* Task prompt *
Below are the records; copy each line in which "using" can be found.

Excerpts from a dataset:
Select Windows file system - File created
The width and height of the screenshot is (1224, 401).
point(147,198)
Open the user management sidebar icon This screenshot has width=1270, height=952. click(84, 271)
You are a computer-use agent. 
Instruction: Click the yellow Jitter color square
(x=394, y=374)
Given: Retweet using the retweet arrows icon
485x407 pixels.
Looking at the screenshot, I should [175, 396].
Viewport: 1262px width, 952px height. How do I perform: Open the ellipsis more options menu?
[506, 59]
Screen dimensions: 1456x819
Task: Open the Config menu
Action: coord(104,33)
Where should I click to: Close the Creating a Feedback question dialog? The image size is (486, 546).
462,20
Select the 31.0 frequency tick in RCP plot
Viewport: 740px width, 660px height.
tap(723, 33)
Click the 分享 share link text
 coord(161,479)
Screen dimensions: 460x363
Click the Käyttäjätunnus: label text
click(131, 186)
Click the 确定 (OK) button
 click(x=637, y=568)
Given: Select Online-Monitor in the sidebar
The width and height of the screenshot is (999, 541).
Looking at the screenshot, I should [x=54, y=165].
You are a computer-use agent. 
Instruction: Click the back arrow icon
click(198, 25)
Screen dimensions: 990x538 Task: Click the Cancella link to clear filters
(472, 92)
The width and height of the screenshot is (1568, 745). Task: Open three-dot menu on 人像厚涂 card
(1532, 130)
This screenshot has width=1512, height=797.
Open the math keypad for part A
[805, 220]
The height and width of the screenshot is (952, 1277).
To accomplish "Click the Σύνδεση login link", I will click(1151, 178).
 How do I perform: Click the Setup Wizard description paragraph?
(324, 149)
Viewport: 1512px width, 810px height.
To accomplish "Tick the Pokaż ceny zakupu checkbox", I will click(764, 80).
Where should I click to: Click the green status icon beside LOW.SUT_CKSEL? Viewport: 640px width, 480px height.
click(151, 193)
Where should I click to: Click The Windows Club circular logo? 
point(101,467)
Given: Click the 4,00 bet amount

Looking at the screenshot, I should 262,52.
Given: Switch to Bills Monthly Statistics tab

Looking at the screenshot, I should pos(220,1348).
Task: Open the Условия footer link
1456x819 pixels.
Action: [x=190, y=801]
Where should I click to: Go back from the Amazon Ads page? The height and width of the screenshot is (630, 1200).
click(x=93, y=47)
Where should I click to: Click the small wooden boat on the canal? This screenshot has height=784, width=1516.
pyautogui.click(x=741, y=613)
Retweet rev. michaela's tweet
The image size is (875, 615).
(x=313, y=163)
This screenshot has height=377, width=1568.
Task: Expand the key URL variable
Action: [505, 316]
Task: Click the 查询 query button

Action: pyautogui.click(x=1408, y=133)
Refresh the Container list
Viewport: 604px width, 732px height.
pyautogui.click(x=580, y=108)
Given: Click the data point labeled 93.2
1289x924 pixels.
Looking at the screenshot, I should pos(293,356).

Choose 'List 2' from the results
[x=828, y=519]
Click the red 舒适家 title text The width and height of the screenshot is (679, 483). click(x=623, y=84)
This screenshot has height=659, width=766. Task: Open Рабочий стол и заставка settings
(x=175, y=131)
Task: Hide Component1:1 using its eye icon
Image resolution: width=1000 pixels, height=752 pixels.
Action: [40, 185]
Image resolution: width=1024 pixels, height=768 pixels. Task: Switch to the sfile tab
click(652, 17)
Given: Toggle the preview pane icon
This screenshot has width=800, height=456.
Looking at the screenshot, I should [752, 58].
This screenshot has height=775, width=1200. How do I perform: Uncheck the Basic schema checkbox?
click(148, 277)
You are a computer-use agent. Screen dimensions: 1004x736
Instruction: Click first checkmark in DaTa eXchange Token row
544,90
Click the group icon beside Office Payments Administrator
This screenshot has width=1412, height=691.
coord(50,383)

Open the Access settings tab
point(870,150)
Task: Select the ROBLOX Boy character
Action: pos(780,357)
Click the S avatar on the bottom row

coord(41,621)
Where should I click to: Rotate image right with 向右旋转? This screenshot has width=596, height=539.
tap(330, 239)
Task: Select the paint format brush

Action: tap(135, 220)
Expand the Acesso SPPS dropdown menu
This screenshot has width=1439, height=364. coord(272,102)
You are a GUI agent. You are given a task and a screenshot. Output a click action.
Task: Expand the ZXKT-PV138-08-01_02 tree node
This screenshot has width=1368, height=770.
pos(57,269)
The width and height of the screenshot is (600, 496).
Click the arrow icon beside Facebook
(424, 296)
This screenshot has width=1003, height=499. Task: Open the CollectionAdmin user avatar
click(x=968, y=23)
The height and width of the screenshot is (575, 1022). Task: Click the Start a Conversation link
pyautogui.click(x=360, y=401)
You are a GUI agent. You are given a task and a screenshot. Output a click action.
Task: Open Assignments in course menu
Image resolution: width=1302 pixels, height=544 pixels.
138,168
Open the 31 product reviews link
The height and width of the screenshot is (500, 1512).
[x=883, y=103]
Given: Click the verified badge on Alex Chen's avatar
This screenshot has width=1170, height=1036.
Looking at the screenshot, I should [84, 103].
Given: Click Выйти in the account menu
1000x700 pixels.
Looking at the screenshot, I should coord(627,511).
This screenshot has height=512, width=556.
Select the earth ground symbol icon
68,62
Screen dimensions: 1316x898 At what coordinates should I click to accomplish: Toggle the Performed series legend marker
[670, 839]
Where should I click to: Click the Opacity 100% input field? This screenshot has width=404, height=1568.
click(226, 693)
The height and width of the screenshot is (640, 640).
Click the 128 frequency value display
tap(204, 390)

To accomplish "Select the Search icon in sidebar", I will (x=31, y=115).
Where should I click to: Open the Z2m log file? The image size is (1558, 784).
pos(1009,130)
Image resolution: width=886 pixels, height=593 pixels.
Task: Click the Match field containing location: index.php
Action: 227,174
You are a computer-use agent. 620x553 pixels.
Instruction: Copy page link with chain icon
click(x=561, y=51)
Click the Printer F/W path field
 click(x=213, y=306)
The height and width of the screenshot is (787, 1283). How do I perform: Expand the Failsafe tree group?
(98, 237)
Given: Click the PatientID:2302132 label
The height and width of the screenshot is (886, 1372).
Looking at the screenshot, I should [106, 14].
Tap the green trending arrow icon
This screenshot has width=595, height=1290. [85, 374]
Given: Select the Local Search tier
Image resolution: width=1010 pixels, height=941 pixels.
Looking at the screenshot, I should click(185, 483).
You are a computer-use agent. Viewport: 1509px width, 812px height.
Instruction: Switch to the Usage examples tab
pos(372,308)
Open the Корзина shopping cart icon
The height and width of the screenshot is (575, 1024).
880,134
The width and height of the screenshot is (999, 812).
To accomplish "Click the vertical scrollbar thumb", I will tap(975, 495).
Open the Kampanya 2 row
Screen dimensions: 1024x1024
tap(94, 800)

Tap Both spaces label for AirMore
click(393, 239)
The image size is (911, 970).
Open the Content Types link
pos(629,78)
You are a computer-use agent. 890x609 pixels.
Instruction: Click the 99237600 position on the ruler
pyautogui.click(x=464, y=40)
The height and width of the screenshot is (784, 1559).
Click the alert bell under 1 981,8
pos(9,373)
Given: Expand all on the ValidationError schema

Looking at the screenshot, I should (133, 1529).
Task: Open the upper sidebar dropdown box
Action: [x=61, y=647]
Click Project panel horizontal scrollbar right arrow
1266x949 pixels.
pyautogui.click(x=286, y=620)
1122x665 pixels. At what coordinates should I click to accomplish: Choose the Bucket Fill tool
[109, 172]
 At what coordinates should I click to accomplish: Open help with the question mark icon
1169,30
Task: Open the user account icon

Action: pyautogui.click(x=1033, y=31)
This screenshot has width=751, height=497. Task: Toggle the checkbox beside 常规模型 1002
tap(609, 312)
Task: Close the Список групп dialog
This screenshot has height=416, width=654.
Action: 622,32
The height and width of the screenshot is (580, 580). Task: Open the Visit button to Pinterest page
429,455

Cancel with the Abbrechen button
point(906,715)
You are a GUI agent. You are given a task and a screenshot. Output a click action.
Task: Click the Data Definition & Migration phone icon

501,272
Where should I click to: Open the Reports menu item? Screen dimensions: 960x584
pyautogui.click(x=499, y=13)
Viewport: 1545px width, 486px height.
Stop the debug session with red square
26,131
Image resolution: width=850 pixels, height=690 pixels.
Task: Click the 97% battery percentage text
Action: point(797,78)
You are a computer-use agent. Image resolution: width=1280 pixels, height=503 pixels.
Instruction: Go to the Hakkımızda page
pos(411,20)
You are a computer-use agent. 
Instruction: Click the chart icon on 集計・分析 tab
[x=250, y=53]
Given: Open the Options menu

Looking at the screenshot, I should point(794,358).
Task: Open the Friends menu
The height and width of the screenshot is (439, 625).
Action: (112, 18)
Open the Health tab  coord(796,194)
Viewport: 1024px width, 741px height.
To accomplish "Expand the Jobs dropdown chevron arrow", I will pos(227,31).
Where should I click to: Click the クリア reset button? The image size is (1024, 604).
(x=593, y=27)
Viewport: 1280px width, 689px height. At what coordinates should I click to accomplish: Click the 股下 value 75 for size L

* Exercise answer *
Given: Retweet using the retweet arrows icon
Task: Hide Component1:1 using its eye icon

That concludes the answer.